ASSIGNED TASK 1:
Translate this sentence from the book review into Spanish: "Most of the stories are funny, but in a few there is a definite sense of repressed (or not) fury and frustration on the part of doctors towards the big Two Evils of modern medicine: HMOs and pharmaceutical reps."
ASSIGNED TASK 2:
Edit the book review from "Saturday, May 07, 2005" to "inside of themselves.", changing "bizarre" to "outlandish" throughout that passage.
*** Opening EXCERPT ***
Saturday, May 07, 2005

The Placebo Chronicles: Strange but True Tales from the Doctor's Lounge, by Douglas Farrago, M.D.

Retrieved from: my library
(0767919491),2005
Suggested by: I cataloged it...couldn't resist
My Ratings: 5 Merit, 8 Interest, 10 Fun

If you expect doctors to be serious and "professional" (i.e. never laugh at their patients), you should probably avoid this book. These are the best submissions to the Placebo Journal, which purports to "bring some humor back into physicians' lives" through sharing the annoying and often bizarre stories of patients. The stories range from tracking down John Bobbitt for an autograph-plus (not very medical, but amusing in a very sick way) to several stories of morbidly obese individuals in dire straits to X-rays of many of the very bizarre things people put inside of themselves.

There are some truly disgusting stories that are somehow guffaw-worthy--one I won't go into that has a hard-of-hearing woman confusing the doctor's diagnosis of "maggots" with "magnets," to which she responds, "Magnets? How the hell did magnets get in there?"--and a lot of projectile vomiting stories.

Most of the stories are funny, but in a few there is a definite sense of repressed (or not) fury and frustration on the part of doctors towards the big Two Evils of modern medicine: HMOs and pharmaceutical reps.

The only part of the book I didn't find very funny were the fake ads, which are definitely aimed directly at a medical professional's funny bone. I see the point, but didn't find many of them amusing. Maybe it's because I sat through a Levitra commercial last night with Sparky who tuned in on the 'side-effects' and... Well, it was a moderately embarrassing moment.

This took me about 3 hours to finish, mostly read--ironically--in a doctor's office and blood center, and needed some major copy editing. Oh, well. I stumble over typing "pchysiast" too.
*** Closing EXCERPT ***
*** Opening DATA SECTION ***
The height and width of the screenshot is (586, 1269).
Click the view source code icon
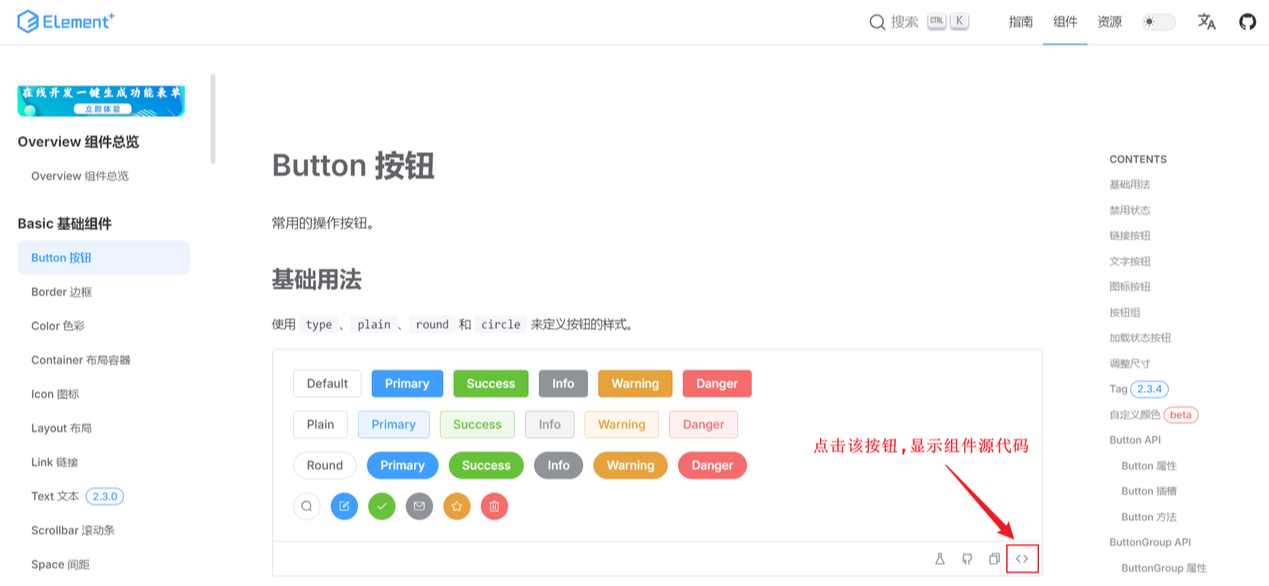click(1022, 559)
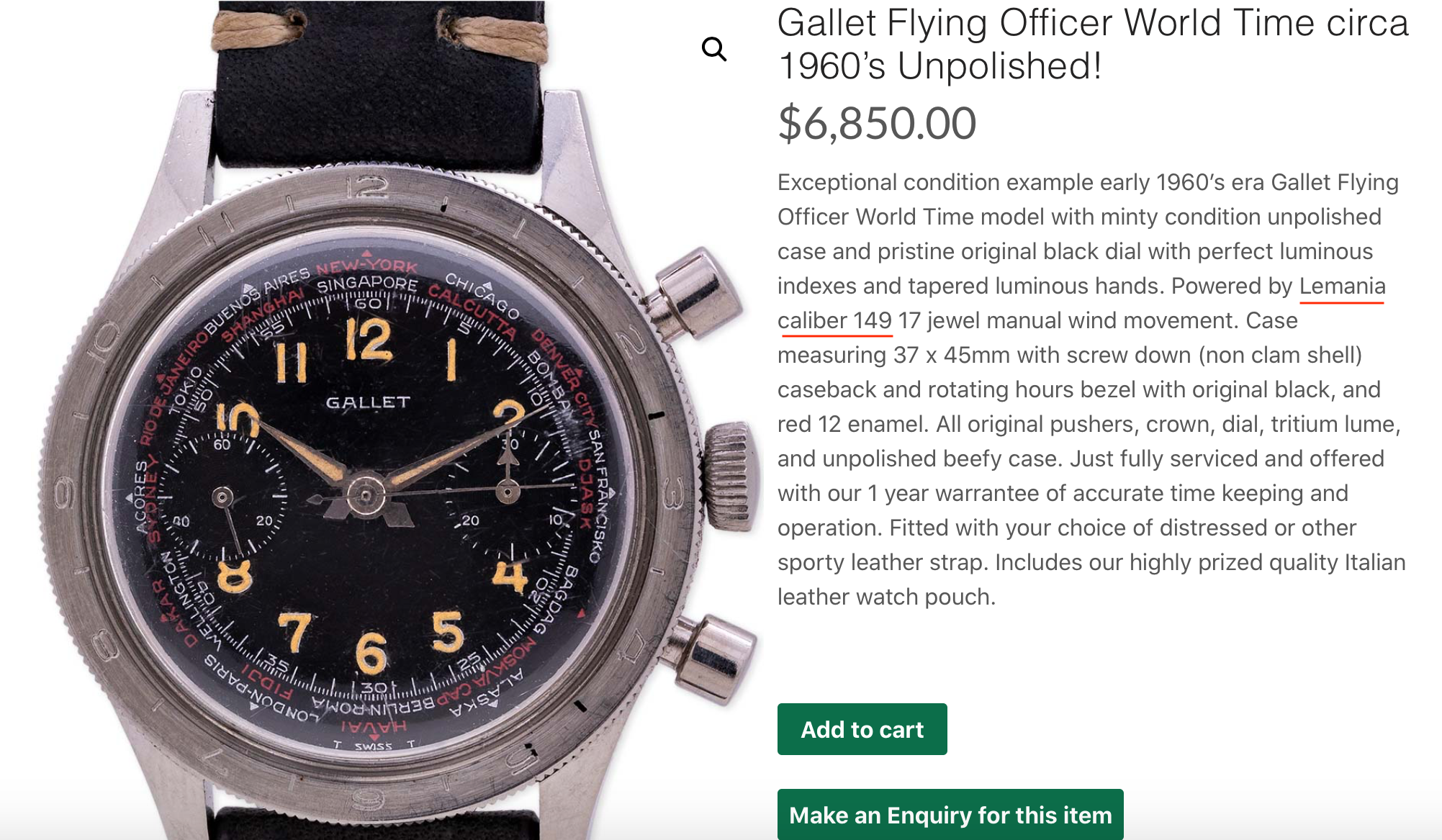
*** Closing DATA SECTION ***
TASK RESULT 1:
La mayoría de las historias son graciosas, pero en algunas hay una clara sensación de furia y frustración reprimidas (o no) por parte de los médicos hacia los dos grandes males de la medicina moderna: las HMO y los representantes farmacéuticos.

TASK RESULT 2:
Saturday, May 07, 2005

The Placebo Chronicles: Strange but True Tales from the Doctor's Lounge, by Douglas Farrago, M.D.

Retrieved from: my library
(0767919491),2005
Suggested by: I cataloged it...couldn't resist
My Ratings: 5 Merit, 8 Interest, 10 Fun

If you expect doctors to be serious and "professional" (i.e. never laugh at their patients), you should probably avoid this book. These are the best submissions to the Placebo Journal, which purports to "bring some humor back into physicians' lives" through sharing the annoying and often outlandish stories of patients. The stories range from tracking down John Bobbitt for an autograph-plus (not very medical, but amusing in a very sick way) to several stories of morbidly obese individuals in dire straits to X-rays of many of the very outlandish things people put inside of themselves.